___ Itens

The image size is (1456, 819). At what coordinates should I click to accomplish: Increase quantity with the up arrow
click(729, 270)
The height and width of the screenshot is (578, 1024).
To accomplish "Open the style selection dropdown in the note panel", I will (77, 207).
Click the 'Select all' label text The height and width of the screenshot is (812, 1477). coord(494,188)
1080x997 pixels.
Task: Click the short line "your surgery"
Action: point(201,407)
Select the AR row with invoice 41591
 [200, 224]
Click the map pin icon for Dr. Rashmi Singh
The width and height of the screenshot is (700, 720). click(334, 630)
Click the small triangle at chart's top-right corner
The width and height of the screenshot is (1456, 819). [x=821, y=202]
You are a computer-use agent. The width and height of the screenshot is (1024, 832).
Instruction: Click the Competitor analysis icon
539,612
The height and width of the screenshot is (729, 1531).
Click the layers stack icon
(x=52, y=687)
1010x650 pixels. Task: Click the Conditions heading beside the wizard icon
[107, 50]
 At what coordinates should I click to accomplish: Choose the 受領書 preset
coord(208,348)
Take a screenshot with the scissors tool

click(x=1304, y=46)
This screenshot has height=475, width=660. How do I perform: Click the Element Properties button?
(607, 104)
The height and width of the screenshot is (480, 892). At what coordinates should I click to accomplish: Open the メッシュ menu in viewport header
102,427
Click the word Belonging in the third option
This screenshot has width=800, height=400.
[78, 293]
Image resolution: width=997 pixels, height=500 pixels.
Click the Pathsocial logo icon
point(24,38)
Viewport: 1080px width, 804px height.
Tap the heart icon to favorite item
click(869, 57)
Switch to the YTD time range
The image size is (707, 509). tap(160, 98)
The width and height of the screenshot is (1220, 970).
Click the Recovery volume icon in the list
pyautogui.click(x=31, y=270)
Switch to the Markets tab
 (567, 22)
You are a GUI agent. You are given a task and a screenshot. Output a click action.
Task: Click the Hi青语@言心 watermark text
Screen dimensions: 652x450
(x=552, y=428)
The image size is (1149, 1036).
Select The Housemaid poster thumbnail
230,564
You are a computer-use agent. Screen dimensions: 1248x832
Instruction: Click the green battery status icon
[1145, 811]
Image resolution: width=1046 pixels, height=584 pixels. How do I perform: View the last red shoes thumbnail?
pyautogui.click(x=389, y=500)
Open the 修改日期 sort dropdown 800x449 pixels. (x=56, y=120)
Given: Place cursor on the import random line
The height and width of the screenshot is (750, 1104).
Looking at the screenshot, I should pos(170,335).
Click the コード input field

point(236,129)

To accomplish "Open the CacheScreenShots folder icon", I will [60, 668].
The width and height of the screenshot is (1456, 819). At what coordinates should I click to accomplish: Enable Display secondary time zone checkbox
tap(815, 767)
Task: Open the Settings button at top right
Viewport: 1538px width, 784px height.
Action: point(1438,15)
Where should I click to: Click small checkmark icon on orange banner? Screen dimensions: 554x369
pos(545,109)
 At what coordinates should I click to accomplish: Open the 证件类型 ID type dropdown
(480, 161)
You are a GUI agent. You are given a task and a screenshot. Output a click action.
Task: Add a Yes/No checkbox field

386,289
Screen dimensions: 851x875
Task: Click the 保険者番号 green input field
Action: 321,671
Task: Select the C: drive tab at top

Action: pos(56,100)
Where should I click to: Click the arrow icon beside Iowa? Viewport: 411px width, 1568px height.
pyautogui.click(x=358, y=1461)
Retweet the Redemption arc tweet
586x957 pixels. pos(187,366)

______

• _O problema_
Copie sem nenhuma alteração o trecho dos registros que vai da linha que contém "The width and height of the screenshot is (1456, 819). At" até a linha que contém "Action: 321,671", incluindo as duas.

• _Resultado desta tarefa_
The width and height of the screenshot is (1456, 819). At what coordinates should I click to accomplish: Enable Display secondary time zone checkbox
tap(815, 767)
Task: Open the Settings button at top right
Viewport: 1538px width, 784px height.
Action: point(1438,15)
Where should I click to: Click small checkmark icon on orange banner? Screen dimensions: 554x369
pos(545,109)
 At what coordinates should I click to accomplish: Open the 证件类型 ID type dropdown
(480, 161)
You are a GUI agent. You are given a task and a screenshot. Output a click action.
Task: Add a Yes/No checkbox field

386,289
Screen dimensions: 851x875
Task: Click the 保険者番号 green input field
Action: 321,671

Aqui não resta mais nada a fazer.